*La mafia internacional respaldó la venganza contra el CDS.
*Los hechos tuvieron lugar en «Kanan», Santa Teresa Llano Grande, donde las oficinas quedaron convertidas en coladores. Se presume que el grupo armado, conocido como «El Maíz», ingresó desde Guatemala, liderado por Bladimir Orantes, quien había sido expulsado de la región tras la recuperación de la plaza fronteriza por el Cártel de Sinaloa, con la complicidad de policías corruptos de la fiscalía y la SSC. Este grupo criminal, también identificado como CJNG, perpetró su venganza con el apoyo de sicarios internacionales. A pesar de la gravedad de los hechos, calificados como terroristas, Oscar Aparicio Avendaño minimiza la situación, lo que sugiere la necesidad de investigar a su propia fuerza policial.
Por Isaac Mendiola SFAS/ Frontera Comalapa, Chiapas, 26 de noviembre de 2025 – La corrupción, el cobro de piso, el secuestro, la extorsión, la venta de plazas y la colusión de las fuerzas de seguridad estatales y federales con narcoterroristas han desembocado en consecuencias fatales, como lo evidencian los sucesos en esta localidad fronteriza entre Chiapas y Guatemala. La selectividad en los ataques y la protección a ciertos grupos han alimentado la espiral de venganza, como se manifestó en «Kanan», donde el CCYG de Bladimir Orantes, con el respaldo de la mafia internacional, ajustó cuentas con «Pakales» y la fiscalía estatal. Las instalaciones policiales mexicanas fueron blanco de un ataque implacable, al estilo de las películas de Hollywood, donde los agresores, con armas de alto calibre, barrieron a tiros a los oficiales presentes.
Aunque se habla de numerosos heridos y posibles fallecidos, la Secretaría de Seguridad, bajo el mando de Oscar Aparicio Avendaño, ha restado importancia a los hechos. Hasta hace poco, la región estaba bajo el control del cártel Chiapas-Guatemala, también conocido como Jalisco, a través de la organización «El Maíz», liderada por Bladimir Orantes. Sin embargo, la llegada de «Pakales» y la corrupción policial en la fiscalía desencadenaron una persecución contra estos criminales, obligándolos a refugiarse al otro lado de la frontera.
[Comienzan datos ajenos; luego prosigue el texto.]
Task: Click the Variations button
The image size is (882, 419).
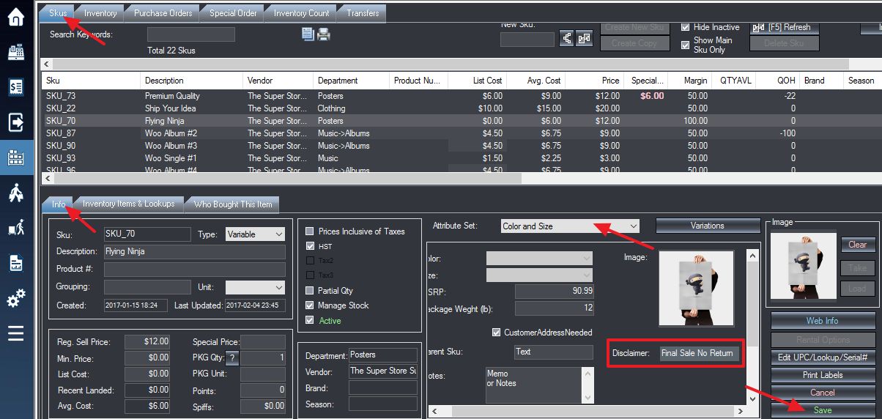Action: point(707,226)
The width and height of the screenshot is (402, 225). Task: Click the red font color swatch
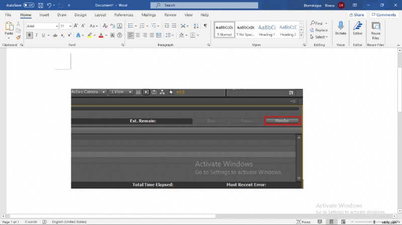click(101, 35)
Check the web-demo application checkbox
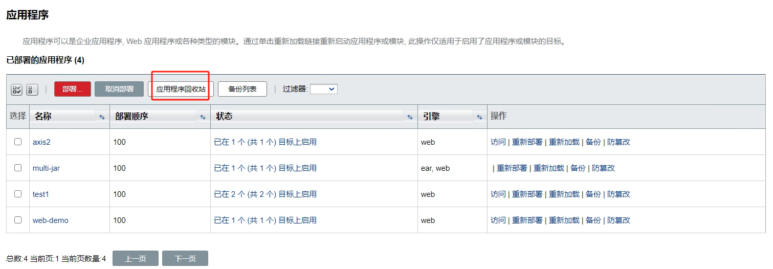Image resolution: width=773 pixels, height=269 pixels. tap(18, 220)
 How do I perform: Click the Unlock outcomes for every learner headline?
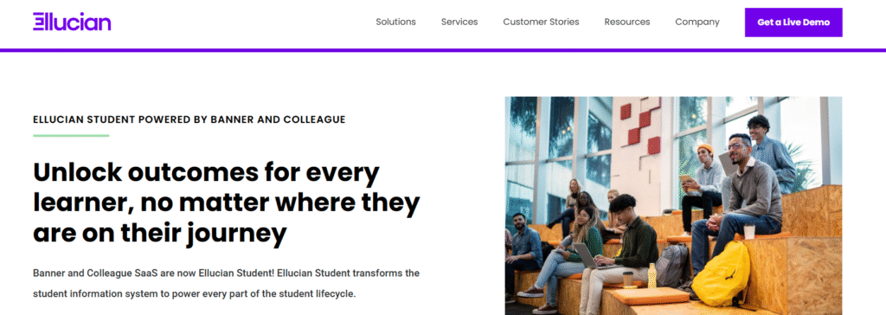[x=226, y=203]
Esto facilitó la entrada del CDS, liderado por Jesús Esteban Machado Meza, alias «El Güero Pulseras», quien, con el apoyo de las autoridades, tomó el control de la zona, antes dominada por el CCYG.
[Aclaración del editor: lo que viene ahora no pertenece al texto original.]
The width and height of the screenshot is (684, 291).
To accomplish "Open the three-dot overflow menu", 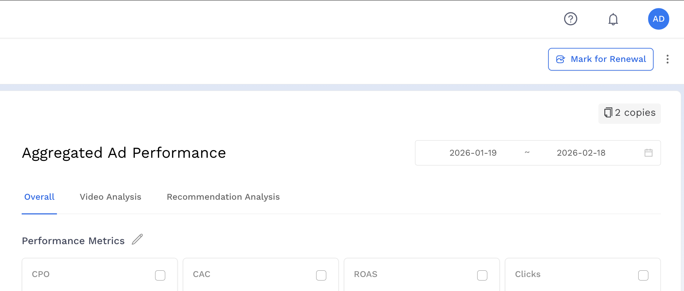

Hoy, el grupo criminal, conocido como «las cuatro letras», ha regresado a México y, con la ayuda de la mafia internacional, ha cobrado venganza contra la policía corrupta de Chiapas. El resultado ha sido devastador: oficinas baleadas, múltiples heridos y, según informes no confirmados, varios muertos, hechos que el gobierno niega sistemáticamente.
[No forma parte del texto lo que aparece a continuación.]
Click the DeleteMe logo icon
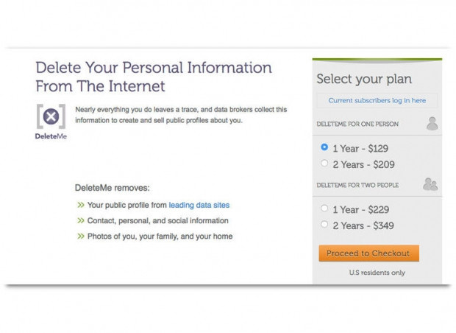456x333 pixels. pyautogui.click(x=51, y=116)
Este es un problema recurrente, ya que la corrupción está arraigada en las instituciones policiales del estado, y muchos agentes están comprometidos con el narcotráfico y el narcoterrorismo. A pesar de los discursos oficiales que prometen combatir a estos grupos criminales, la realidad muestra una clara disparidad en el trato, donde algunos son atacados mientras que otros gozan de impunidad. La evidencia es innegable: Kanan fue escenario de un violento ataque en represalia contra la policía corrupta y mafiosa.